Laporan terbaru dari Global Energy Monitor (GEM) menemukan bahwa tambang batu bara terbesar di Indonesia, yaitu Kaltim Prima Coal (KPC), yang merupakan anak usaha dari PT Bumi Resources (BUMI), sebagai penghasil emisi gas metana (C02e20) terbesar di dunia.
Dalam setahun KPC dapat menghasilkan 17,7 juta ton emisi metana. Sementara Indonesia, yang merupakan sprodusen batu bara terbesar ketiga di dunia, berada dalam posisi ke delapan negara penghasil emisi metana dengan volume sebesar 58 juta ton emisi metana per tahun.
Sementara produsen batu bara nomor satu di dunia, Cina, bertanggung jawab untuk total 73% emisi metana global. Di mana, Provinsi Shanxi di Cina, melepas sekitar 13,1 juta ton emisi metana per tahun.
“Era batu bara mungkin akan berakhir tetapi emisi metana dari tambang yang ada dan yang ditinggalkan dapat menimbulkan ancaman yang sama besarnya dengan iklim, saat ini, seperti halnya emisi minyak atau gas,” kata Ryan Driskell Tate, Analis Riset untuk GEM dan penulis laporan tersebut, dikutip Jumat (18/3).
Untuk diketahui, selain CO2, Metana (CH4) saat ini merupakan gas rumah kaca (GRK) yang ikut memperburuk krisis iklim.
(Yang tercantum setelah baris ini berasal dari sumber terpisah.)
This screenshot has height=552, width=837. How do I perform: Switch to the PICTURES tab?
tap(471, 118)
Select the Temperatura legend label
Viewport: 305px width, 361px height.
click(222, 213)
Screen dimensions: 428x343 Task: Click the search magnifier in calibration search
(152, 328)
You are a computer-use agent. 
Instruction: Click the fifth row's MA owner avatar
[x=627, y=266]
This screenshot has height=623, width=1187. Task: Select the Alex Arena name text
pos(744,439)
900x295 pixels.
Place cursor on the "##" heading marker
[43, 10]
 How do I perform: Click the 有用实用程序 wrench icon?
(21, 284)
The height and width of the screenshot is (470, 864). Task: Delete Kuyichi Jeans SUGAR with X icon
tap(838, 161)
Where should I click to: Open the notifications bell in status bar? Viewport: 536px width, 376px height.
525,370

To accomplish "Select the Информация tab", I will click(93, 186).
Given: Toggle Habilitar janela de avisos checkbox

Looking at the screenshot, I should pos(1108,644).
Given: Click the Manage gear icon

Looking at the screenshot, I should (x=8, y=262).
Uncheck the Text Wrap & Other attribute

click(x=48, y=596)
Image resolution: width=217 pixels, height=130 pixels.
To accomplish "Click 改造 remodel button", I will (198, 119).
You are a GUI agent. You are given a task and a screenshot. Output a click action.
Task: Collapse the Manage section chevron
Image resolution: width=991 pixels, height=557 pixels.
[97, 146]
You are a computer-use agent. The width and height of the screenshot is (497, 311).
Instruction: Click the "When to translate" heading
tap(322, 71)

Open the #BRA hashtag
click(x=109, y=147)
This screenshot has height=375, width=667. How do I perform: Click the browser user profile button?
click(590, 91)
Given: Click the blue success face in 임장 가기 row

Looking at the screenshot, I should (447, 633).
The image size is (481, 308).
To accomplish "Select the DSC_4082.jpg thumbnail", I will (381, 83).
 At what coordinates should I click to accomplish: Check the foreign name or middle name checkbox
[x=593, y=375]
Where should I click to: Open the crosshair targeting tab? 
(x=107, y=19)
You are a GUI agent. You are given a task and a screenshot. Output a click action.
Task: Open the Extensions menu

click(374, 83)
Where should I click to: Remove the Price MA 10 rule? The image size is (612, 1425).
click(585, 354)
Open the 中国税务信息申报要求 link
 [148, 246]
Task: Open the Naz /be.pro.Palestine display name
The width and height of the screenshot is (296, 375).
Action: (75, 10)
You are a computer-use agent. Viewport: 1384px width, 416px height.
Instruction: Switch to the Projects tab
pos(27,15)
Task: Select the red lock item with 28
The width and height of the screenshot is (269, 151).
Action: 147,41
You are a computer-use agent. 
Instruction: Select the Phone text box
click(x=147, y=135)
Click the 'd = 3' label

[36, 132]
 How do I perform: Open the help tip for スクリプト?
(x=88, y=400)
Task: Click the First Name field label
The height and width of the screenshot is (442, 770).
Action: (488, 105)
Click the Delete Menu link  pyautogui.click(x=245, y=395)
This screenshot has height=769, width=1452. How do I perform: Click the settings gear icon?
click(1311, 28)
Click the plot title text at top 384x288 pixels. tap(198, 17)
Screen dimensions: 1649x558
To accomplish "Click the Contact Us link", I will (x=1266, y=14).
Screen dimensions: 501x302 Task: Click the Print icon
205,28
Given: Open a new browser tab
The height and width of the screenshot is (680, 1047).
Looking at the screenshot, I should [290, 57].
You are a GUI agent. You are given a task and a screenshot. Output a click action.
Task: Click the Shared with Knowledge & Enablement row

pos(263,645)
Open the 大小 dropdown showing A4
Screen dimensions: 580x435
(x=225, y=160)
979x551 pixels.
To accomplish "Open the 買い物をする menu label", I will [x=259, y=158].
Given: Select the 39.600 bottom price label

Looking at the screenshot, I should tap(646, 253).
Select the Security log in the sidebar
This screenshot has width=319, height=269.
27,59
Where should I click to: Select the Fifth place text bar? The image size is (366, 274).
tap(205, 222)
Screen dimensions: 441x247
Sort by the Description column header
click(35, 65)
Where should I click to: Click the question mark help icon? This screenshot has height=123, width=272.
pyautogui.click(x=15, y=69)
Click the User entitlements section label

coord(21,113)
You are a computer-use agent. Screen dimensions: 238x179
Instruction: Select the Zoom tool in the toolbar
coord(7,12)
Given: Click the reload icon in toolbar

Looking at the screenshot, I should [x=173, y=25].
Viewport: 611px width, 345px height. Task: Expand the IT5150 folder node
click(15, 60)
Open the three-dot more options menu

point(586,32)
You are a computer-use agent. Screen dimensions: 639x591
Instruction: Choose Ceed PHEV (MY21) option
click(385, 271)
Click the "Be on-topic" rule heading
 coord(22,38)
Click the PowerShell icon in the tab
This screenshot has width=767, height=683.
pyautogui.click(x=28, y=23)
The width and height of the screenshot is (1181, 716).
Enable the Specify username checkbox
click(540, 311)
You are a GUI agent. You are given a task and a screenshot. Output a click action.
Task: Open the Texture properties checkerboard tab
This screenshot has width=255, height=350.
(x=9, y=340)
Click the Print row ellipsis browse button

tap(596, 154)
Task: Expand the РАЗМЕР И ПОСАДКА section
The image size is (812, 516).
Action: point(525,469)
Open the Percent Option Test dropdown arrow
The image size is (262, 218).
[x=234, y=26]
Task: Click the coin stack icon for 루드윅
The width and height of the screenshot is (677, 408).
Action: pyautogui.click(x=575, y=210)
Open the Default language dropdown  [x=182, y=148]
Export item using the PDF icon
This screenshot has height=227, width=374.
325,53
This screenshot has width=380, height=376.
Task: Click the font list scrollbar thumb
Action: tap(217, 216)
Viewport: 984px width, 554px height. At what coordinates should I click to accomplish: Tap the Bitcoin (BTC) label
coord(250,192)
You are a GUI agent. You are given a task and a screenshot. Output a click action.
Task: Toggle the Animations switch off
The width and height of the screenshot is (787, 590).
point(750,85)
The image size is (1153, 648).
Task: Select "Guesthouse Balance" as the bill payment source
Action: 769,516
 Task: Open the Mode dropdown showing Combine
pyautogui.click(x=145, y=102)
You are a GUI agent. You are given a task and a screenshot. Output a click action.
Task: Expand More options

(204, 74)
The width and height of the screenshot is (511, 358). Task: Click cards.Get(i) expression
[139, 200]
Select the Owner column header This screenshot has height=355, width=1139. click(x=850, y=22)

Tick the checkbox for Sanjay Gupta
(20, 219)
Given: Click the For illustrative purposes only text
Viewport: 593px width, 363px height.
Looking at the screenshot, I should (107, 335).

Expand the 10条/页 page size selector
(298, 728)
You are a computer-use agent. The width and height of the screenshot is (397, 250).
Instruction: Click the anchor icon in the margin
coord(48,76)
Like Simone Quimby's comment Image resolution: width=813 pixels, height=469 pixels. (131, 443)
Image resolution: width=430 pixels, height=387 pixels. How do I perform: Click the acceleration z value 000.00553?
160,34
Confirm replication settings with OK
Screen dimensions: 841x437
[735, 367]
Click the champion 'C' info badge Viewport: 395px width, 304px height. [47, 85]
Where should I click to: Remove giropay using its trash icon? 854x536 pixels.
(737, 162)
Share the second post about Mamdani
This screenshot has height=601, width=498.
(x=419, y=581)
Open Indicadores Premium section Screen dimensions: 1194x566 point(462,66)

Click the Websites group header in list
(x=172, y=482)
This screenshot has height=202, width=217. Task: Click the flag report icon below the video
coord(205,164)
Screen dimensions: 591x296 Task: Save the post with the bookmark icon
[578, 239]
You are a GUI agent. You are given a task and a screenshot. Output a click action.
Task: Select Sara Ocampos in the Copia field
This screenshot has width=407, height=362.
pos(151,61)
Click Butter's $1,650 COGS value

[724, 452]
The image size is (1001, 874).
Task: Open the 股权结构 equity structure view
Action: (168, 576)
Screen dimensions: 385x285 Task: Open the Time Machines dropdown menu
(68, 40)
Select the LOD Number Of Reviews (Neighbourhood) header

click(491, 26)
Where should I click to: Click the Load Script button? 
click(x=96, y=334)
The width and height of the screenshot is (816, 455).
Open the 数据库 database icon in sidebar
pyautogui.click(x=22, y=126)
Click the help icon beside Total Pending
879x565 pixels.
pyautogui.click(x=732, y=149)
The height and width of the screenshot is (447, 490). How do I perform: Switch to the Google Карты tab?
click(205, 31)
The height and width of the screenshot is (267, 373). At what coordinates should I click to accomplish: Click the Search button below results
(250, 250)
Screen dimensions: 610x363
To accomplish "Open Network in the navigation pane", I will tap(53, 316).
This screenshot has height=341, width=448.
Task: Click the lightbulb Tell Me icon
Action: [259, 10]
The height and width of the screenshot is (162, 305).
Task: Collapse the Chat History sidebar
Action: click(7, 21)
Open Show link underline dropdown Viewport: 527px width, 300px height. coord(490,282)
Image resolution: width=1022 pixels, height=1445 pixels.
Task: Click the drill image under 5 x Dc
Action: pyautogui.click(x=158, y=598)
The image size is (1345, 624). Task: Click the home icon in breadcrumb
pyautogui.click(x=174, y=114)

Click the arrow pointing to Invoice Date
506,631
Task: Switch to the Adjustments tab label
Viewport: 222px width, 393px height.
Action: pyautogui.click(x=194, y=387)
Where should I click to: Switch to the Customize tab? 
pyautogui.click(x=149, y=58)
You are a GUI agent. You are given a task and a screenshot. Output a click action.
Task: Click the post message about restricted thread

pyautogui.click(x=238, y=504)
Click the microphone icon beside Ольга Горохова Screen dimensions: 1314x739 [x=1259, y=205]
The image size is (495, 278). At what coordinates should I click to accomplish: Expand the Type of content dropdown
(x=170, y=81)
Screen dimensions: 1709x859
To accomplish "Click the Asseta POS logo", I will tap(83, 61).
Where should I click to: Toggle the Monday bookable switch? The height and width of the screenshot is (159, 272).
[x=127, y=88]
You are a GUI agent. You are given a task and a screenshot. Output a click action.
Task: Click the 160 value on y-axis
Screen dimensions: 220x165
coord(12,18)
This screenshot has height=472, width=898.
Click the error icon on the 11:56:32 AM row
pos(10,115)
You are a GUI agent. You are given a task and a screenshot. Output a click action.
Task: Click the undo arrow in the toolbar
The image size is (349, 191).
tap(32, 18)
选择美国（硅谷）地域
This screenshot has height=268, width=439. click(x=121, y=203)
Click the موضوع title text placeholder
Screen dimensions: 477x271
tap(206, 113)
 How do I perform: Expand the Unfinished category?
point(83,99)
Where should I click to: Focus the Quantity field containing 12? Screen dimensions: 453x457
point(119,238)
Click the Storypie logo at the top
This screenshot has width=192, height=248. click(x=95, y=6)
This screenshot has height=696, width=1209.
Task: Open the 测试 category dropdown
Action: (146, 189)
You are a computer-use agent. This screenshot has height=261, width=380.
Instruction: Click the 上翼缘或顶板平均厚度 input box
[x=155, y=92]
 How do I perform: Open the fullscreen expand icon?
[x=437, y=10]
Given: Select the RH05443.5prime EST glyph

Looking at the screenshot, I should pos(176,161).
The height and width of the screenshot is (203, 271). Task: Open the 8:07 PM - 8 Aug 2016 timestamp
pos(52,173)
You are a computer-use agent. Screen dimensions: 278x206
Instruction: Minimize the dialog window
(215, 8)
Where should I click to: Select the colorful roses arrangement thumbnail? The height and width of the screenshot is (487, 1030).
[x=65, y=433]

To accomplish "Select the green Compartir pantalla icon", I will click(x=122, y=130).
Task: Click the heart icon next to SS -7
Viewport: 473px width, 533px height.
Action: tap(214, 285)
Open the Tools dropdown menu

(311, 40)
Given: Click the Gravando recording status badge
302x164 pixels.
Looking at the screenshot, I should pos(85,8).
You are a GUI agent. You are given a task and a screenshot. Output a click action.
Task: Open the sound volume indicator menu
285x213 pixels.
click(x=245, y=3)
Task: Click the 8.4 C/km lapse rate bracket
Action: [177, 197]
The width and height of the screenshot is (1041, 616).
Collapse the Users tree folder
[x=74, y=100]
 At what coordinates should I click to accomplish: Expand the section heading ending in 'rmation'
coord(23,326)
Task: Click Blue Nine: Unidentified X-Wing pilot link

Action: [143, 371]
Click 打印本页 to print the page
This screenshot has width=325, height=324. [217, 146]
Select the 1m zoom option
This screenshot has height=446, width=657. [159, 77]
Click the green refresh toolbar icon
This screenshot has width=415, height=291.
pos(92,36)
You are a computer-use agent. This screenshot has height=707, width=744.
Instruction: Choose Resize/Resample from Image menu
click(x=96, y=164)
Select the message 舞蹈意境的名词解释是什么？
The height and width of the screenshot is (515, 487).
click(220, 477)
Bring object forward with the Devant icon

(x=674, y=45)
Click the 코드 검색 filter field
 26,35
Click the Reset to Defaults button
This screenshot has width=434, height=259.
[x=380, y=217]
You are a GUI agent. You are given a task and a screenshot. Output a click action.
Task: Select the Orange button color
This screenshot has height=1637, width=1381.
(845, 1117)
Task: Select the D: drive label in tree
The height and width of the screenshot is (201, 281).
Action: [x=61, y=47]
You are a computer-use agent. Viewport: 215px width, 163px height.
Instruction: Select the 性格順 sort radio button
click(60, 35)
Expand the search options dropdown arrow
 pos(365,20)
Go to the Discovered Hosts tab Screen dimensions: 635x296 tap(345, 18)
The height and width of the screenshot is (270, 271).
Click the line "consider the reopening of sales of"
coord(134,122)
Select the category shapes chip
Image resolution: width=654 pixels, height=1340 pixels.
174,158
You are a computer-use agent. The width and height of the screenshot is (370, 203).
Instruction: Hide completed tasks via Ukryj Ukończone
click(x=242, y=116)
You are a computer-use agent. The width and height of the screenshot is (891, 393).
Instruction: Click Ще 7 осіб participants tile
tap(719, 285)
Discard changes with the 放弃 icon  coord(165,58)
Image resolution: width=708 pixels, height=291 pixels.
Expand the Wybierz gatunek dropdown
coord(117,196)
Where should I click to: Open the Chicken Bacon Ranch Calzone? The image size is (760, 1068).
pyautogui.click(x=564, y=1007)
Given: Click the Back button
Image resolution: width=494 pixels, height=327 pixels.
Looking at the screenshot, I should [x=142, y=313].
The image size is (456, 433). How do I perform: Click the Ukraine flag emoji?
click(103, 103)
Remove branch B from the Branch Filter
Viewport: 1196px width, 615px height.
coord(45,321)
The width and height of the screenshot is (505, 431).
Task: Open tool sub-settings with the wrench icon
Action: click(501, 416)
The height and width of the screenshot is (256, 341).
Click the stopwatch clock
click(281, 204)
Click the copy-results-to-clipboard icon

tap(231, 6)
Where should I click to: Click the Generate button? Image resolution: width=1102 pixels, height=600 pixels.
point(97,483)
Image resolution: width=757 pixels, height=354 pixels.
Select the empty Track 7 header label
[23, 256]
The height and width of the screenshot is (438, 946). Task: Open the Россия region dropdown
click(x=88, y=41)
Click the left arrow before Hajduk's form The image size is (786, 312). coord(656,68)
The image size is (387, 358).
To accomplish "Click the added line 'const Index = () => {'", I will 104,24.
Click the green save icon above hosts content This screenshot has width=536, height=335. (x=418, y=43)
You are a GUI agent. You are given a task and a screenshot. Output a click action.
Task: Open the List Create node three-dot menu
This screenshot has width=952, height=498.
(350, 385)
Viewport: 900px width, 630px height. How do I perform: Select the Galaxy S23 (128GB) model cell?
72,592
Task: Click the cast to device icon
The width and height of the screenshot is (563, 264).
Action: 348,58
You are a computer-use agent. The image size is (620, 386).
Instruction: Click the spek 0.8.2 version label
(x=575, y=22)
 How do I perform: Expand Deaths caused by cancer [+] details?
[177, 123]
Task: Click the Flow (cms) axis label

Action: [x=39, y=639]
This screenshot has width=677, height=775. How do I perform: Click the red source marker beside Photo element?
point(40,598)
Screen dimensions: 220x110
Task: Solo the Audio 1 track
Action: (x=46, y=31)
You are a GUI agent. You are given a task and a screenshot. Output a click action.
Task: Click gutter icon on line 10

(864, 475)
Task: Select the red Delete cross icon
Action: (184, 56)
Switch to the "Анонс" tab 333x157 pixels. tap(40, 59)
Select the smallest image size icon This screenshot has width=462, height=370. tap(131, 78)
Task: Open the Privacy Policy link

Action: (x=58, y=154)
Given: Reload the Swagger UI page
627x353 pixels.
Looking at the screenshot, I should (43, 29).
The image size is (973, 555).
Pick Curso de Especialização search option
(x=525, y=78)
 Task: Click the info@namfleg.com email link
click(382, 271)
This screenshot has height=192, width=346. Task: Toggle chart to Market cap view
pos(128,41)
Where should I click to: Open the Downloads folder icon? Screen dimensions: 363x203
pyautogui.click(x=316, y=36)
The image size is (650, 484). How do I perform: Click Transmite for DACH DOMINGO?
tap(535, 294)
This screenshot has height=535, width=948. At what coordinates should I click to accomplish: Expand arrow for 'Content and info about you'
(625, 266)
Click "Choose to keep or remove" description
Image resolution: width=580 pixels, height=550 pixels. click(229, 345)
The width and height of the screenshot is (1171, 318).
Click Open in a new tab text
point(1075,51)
Menurut Environmental Protection Agency (EPA) AS, metana terbukti 25 kali lebih kuat dibanding CO2 dalam memerangkap panas dalam atmosfer.
Laporan terbaru yang dikeluarkan oleh Global Energy Monitor, menunjukan bahwa emisi metana mencapai 52.3 juta ton per tahun lebih tinggi dari emisi metan yang dihasilkan oleh sektor migas.
Jika rencana penambahan tambang batu bara baru global dibuka, maka tambahan 11,3 juta ton per tahun emisi akan makin membuat bumi panas.
Pengurangan emisi metana tambang batu bara memerlukan pendekatan yang tepat sasaran. Emisi metana tambang batu bara harus turun 11% setiap tahun hingga 2030 agar tetap berada dalam jangkauan peta jalan IEA untuk Net Zero 2030.
Pembatalan langsung proyek tambang baru adalah satu-satunya cara untuk menjamin nol emisi dari sumber baru sejalan dengan peta jalan IEA untuk emisi nol bersih.